Information shown below:

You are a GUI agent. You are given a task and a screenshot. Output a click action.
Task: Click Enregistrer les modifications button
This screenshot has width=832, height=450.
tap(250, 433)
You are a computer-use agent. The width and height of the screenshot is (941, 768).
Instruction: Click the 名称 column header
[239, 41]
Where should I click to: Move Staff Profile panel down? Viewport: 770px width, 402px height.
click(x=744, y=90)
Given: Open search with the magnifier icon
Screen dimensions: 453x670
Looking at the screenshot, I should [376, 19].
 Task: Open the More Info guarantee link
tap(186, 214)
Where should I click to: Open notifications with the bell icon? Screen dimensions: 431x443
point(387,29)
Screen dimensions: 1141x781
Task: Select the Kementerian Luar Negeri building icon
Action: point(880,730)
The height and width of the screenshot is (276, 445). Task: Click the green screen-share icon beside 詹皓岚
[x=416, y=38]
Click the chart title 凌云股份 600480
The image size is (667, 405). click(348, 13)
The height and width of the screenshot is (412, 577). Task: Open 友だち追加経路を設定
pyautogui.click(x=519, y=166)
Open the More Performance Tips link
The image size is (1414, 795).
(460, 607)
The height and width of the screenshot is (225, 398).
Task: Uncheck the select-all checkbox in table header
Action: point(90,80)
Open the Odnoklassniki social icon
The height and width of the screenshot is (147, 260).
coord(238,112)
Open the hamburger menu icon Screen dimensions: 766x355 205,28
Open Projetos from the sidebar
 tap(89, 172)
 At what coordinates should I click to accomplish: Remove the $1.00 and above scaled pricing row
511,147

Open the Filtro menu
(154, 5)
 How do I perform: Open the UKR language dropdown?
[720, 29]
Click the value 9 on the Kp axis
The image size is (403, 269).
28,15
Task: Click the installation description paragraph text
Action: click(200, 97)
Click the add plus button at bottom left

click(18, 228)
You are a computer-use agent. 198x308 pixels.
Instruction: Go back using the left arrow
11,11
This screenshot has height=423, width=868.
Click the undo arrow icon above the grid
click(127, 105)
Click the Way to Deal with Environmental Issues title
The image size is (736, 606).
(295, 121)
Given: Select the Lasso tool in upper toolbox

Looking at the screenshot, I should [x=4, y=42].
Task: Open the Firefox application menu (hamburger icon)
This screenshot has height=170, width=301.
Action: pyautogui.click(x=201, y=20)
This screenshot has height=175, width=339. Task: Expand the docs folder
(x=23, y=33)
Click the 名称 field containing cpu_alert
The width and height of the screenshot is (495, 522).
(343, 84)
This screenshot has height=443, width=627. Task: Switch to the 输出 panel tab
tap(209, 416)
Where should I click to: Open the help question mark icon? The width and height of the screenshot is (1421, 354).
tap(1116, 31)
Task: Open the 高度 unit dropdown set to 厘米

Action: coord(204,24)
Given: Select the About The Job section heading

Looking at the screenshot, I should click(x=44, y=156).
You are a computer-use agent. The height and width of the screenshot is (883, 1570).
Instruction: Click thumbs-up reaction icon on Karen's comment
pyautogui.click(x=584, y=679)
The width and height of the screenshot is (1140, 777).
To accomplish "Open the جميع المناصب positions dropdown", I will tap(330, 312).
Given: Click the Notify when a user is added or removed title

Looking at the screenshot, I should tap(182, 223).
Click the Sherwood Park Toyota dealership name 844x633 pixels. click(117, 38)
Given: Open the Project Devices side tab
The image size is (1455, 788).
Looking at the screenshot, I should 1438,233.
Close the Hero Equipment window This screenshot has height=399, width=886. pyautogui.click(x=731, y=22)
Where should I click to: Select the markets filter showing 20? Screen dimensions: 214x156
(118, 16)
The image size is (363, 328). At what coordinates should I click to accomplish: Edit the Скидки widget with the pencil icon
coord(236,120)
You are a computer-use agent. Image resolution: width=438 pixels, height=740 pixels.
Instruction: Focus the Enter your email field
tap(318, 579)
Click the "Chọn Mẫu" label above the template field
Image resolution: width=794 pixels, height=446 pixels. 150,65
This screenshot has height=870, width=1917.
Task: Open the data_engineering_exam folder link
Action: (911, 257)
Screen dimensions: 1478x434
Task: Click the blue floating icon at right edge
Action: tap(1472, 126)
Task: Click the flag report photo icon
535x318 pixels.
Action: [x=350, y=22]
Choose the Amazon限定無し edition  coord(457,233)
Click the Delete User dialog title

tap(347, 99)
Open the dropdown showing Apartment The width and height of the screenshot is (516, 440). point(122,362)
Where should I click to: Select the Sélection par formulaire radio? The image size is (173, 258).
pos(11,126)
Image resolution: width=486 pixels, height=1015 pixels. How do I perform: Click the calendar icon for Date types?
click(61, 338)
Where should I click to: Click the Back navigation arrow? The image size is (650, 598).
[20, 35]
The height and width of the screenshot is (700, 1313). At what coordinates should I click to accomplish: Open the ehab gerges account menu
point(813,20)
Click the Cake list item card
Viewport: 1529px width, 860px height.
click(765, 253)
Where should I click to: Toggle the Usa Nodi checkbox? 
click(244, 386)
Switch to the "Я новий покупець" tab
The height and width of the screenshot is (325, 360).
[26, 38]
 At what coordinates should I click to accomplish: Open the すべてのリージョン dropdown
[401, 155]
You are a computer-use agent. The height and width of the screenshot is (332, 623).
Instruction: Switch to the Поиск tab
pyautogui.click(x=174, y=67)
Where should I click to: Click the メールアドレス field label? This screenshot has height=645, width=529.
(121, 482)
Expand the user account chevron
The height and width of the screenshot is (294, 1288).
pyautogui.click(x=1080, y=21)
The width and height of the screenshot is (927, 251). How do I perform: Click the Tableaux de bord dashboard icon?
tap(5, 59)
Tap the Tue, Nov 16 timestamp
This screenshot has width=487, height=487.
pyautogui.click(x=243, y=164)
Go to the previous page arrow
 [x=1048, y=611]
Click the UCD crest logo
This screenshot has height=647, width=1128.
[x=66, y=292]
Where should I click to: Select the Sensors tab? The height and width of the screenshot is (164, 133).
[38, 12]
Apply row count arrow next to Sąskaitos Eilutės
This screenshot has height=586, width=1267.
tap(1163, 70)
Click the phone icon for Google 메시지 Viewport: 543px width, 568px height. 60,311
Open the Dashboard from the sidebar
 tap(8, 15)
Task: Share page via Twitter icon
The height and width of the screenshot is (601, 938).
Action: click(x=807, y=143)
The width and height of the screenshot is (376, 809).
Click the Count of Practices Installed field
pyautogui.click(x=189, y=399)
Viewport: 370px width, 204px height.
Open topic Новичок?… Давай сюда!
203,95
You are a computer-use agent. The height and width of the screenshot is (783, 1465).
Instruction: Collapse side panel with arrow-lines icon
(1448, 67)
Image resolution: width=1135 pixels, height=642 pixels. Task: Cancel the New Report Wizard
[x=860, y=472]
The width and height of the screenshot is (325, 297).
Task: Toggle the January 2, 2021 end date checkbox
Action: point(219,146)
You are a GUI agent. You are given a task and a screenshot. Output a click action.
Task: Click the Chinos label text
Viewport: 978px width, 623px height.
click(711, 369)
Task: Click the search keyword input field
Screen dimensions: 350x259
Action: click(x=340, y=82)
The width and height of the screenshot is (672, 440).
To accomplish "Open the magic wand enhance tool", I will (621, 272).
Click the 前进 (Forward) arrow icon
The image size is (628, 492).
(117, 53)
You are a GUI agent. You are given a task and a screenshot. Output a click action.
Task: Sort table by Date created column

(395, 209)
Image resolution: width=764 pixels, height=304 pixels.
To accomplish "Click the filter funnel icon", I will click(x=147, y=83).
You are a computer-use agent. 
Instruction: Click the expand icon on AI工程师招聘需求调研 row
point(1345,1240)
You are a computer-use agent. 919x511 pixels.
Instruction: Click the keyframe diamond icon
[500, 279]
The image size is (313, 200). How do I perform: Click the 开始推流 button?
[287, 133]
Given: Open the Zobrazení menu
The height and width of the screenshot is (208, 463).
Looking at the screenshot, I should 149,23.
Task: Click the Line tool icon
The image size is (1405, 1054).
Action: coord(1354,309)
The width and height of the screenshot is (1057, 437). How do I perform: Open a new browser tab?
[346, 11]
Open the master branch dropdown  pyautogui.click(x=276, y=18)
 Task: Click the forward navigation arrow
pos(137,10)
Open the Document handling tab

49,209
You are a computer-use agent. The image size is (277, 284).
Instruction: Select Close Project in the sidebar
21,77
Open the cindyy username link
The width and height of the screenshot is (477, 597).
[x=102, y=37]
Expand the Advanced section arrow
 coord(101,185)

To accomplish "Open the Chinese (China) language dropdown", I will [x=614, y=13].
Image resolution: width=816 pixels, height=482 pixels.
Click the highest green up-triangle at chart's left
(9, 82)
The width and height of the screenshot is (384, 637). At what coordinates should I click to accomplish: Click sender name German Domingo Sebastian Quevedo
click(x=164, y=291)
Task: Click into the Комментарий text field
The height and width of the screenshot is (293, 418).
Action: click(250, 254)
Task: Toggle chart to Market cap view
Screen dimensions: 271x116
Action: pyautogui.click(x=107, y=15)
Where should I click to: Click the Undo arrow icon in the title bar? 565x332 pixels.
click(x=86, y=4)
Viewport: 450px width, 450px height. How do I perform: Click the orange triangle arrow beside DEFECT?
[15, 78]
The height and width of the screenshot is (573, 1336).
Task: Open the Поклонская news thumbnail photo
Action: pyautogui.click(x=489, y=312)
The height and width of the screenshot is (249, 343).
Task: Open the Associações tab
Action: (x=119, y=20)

End of Information shown.

• Aim of the task
Those lines above that contain the string "search" should be returned.

• Response
Given: Open search with the magnifier icon
Task: Click the search keyword input field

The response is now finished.